As the atmosphere for spraying the liquid, a gas that does not have a lethal action on cells such as air, nitrogen, carbon dioxide, argon, SF6, and has no danger of explosion can be used. In that sense, air and nitrogen are common and can be used easily.
The pressure is not particularly limited as long as it is a condition that allows the cells to be processed without dying, but is easy to use in the range of 1 pa to 1 Mpa, particularly atmospheric pressure.
In order to prevent contamination such as contamination with other bacteria when spraying, it is very important to carry out aseptic conditions. Specifically, contamination can be prevented by spraying in a case or using a clean booth or the like. Further, according to the present method, the liquid can be sprayed in the direction opposite to the gravity, so that the operation can be performed while the sprayed cell is placed on the upper portion and the entry of the contamination source falling is prevented.
There is no particular limitation on the temperature when electrospraying. It is sufficient that the cell does not die, and room temperature is easy to use.
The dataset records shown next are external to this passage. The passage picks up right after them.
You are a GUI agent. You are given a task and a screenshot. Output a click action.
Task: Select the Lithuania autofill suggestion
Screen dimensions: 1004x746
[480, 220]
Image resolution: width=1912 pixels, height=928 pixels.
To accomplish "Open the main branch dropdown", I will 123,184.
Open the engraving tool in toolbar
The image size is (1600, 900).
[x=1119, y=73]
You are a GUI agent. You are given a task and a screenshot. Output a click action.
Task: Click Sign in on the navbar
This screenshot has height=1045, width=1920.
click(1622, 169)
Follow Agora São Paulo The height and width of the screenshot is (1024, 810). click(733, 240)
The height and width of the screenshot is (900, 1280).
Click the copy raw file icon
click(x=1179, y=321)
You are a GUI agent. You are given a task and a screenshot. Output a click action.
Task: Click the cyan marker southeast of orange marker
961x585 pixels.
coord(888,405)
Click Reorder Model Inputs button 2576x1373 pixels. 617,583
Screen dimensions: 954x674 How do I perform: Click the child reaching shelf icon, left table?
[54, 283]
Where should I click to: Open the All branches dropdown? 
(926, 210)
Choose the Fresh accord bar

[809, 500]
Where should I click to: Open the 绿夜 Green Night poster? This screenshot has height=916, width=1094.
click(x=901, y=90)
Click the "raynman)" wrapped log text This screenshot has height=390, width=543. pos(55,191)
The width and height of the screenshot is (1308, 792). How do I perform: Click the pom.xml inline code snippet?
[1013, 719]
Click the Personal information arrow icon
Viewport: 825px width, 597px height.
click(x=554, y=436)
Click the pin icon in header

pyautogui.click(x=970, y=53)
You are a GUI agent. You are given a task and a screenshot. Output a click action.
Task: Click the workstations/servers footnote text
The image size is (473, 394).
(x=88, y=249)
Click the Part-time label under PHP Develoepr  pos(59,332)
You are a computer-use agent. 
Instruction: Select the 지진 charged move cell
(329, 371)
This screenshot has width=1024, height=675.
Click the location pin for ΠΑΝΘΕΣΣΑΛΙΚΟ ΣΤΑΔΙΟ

FIG. 3 shows, as an example, a schematic structure of an apparatus for introducing a substance into a cell using the method for introducing a substance into cells according to the present invention, in which electrospraying is performed in the presence of the cell and the substance introduced into the cell.
The apparatus is composed of a high voltage power supply 1, a tube 2, a liquid (Material B) 3, a cell and an intracellular introduction substance (Cell + Material A) 4. The liquid 3 to which voltage is applied is sprayed on the cells and the intracellularly introduced substance 4 through the tube 2. At this time, a voltage is applied to the liquid 3 by the high voltage generator 1. As a result, the liquid 3 is charged and sprayed from the tube 2 onto the cells and the intracellularly introduced substance 4. More specifically, the high voltage generator 1 for applying a voltage to the liquid 3 is connected to the tube 2 with a cable or the like. Further, the tube is present at a position where it can be sprayed onto the cells and the intracellularly introduced substance 4.
At the tip of the tube to which a voltage is applied by a high voltage generator to create an electrospray state, the liquid is charged into droplets. When a voltage is applied, the repulsion of the surface charge is larger than the surface tension of the droplet, the droplet is miniaturized, and the charged droplet is sprayed toward the cell at a high speed by the electric field. Note that the electrospray has a device structure that can be appropriately adjusted to suit the purpose because it varies depending on the voltage, the distance from the cell, the tube size, the liquid flow rate, the liquid properties, and the like.
This apparatus can send a liquid quantitatively to a tube by having a pump. When the pump is not provided, the substance is sent to the tube using gravity and pressure, but the liquid can be sent quantitatively more easily by having the pump. The pump can be a tube pump, a plunger pump, a diaphragm pump, a syringe pump, or the like, and may be selected according to the purpose of use.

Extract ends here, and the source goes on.